■ **Dataset records**
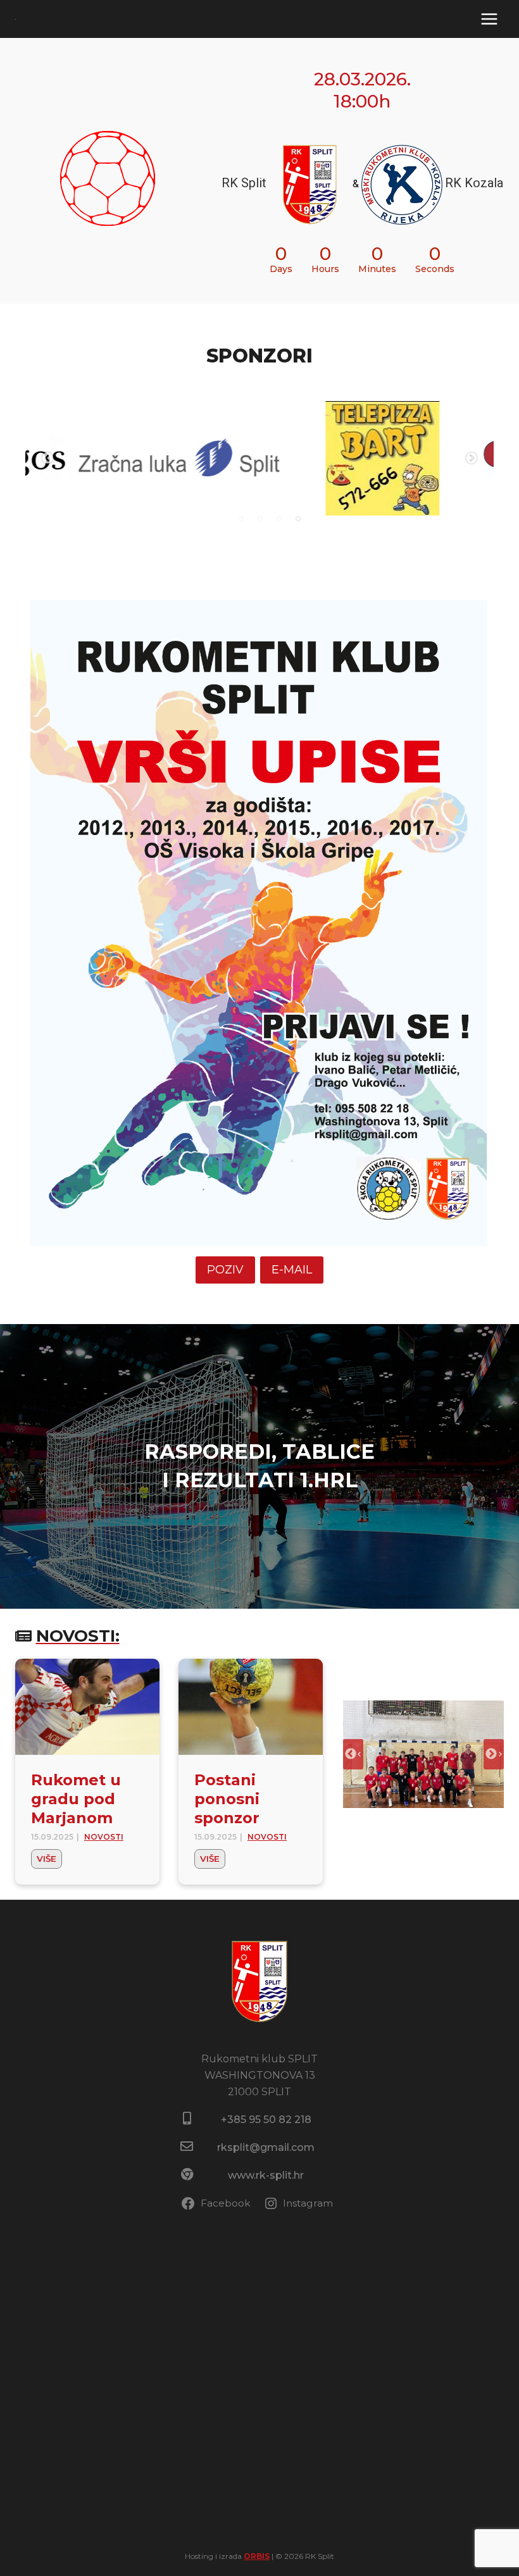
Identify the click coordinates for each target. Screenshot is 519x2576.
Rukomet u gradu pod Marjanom (76, 1799)
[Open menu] (489, 19)
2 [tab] (260, 518)
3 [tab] (279, 518)
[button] (423, 1753)
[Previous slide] (353, 1754)
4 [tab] (298, 518)
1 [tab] (241, 518)
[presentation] (87, 1707)
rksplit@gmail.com (266, 2147)
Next (471, 458)
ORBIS (257, 2556)
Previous (47, 458)
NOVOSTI (103, 1837)
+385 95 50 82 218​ (266, 2120)
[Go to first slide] (494, 1754)
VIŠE (49, 1861)
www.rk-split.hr (266, 2175)
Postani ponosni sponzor (227, 1799)
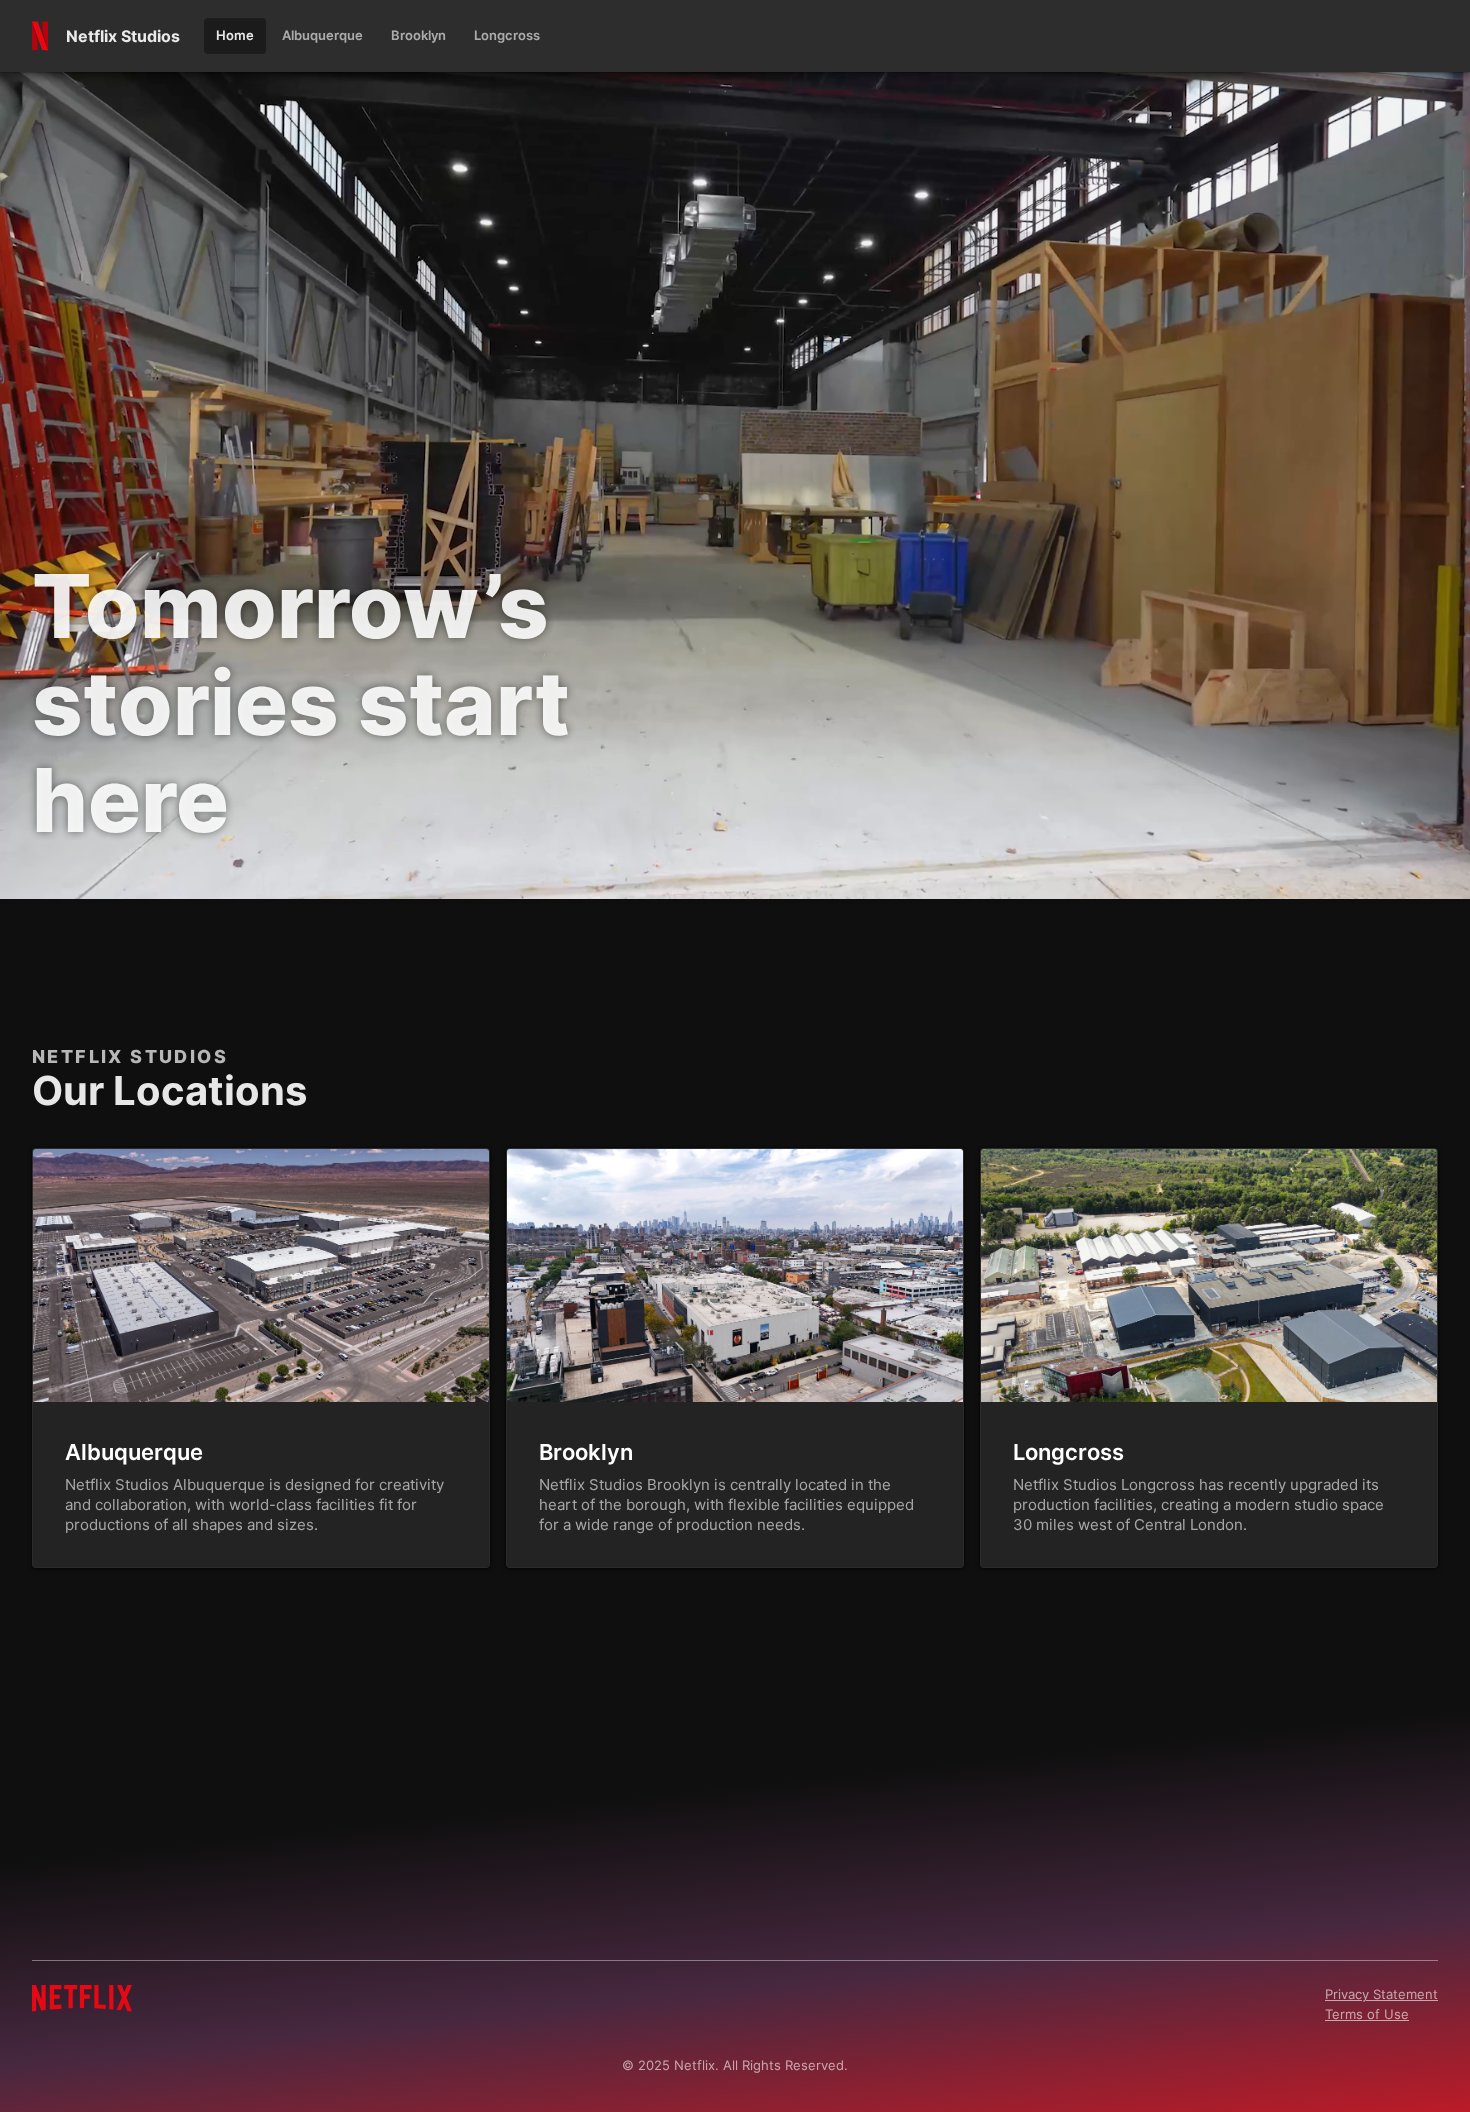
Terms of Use (1367, 2014)
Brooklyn (586, 1452)
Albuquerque (134, 1452)
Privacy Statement (1381, 1994)
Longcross (1068, 1452)
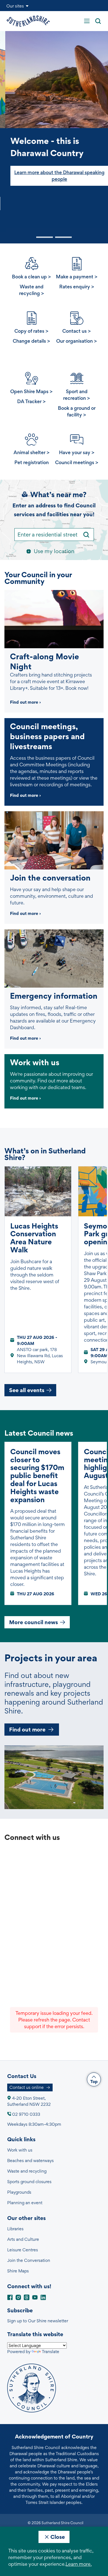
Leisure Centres (22, 2249)
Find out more (27, 1729)
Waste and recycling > (31, 290)
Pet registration (31, 462)
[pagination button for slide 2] (63, 237)
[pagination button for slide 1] (44, 237)
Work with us (19, 2150)
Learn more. (79, 2564)
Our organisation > (76, 341)
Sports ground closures (29, 2181)
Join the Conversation (28, 2260)
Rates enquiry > (76, 286)
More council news (33, 1622)
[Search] (86, 534)
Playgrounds (19, 2192)
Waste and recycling (27, 2171)
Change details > (31, 341)
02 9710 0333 (26, 2114)
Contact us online (26, 2087)
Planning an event (24, 2202)
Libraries (15, 2228)
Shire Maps (18, 2271)
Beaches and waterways (30, 2160)
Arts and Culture (23, 2239)
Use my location (54, 551)
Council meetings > (76, 462)
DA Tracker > (31, 401)
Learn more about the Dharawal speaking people (54, 175)
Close (57, 2537)
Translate (50, 2351)
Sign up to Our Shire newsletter (37, 2320)
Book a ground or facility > (77, 411)
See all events (26, 1390)
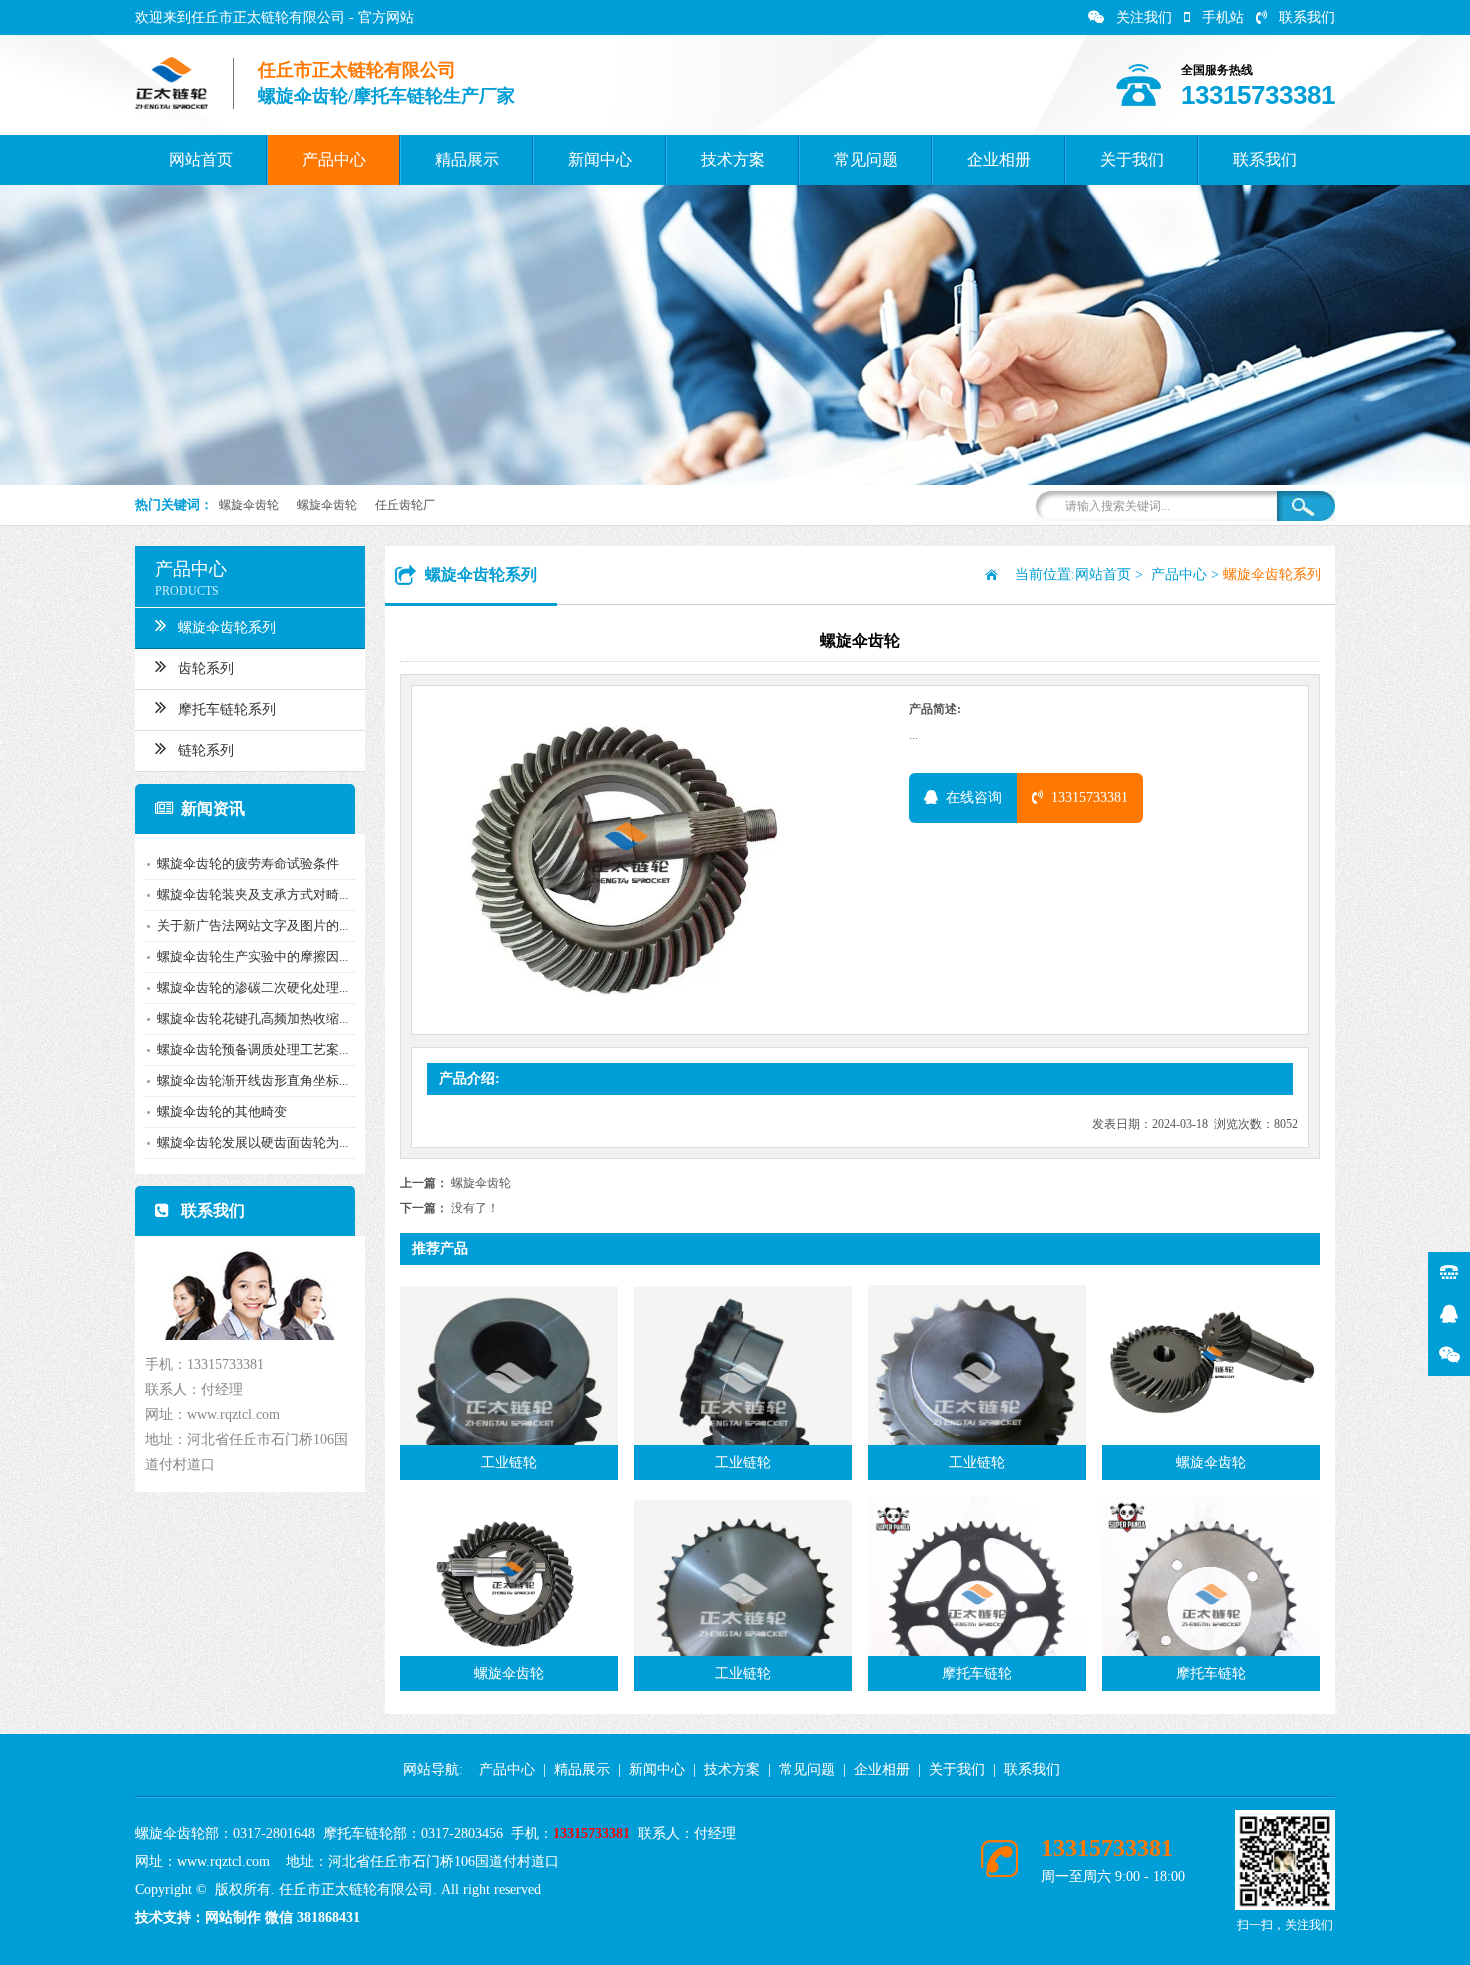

■ **What to do**
Write the data out again exactly, but without its images.

■ **Reply**
Identify the click coordinates for each target. Screenshot is 519x2576.
Rukomet u gradu pod Marjanom (76, 1799)
[Open menu] (489, 19)
2 [tab] (260, 518)
3 [tab] (279, 518)
[button] (423, 1753)
[Previous slide] (353, 1754)
4 [tab] (298, 518)
1 [tab] (241, 518)
[presentation] (87, 1707)
rksplit@gmail.com (266, 2147)
Next (471, 458)
ORBIS (257, 2556)
Previous (47, 458)
NOVOSTI (103, 1837)
+385 95 50 82 218​ (266, 2120)
[Go to first slide] (494, 1754)
VIŠE (49, 1861)
www.rk-split.hr (266, 2175)
Postani ponosni sponzor (227, 1799)
Terms of Use (1367, 2014)
Brooklyn (586, 1452)
Albuquerque (134, 1452)
Privacy Statement (1381, 1994)
Longcross (1068, 1452)
Leisure Centres (22, 2249)
Find out more (27, 1729)
Waste and recycling > (31, 290)
Pet registration (31, 462)
[pagination button for slide 2] (63, 237)
[pagination button for slide 1] (44, 237)
Work with us (19, 2150)
Learn more. (79, 2564)
Our organisation > (76, 341)
Sports ground closures (29, 2181)
Join the Conversation (28, 2260)
Rates enquiry > (76, 286)
More council news (33, 1622)
[Search] (86, 534)
Playgrounds (19, 2192)
Waste and recycling (27, 2171)
Change details > (31, 341)
02 9710 0333 (26, 2114)
Contact us online (26, 2087)
Planning an event (24, 2202)
Libraries (15, 2228)
Shire Maps (18, 2271)
Beaches and waterways (30, 2160)
Arts and Culture (23, 2239)
Use my location (54, 551)
Council meetings > (76, 462)
DA Tracker > (31, 401)
Learn more about the Dharawal speaking people (54, 175)
Close (57, 2537)
Translate (50, 2351)
Sign up to Our Shire newsletter (37, 2320)
Book a ground or facility > (77, 411)
See all events (26, 1390)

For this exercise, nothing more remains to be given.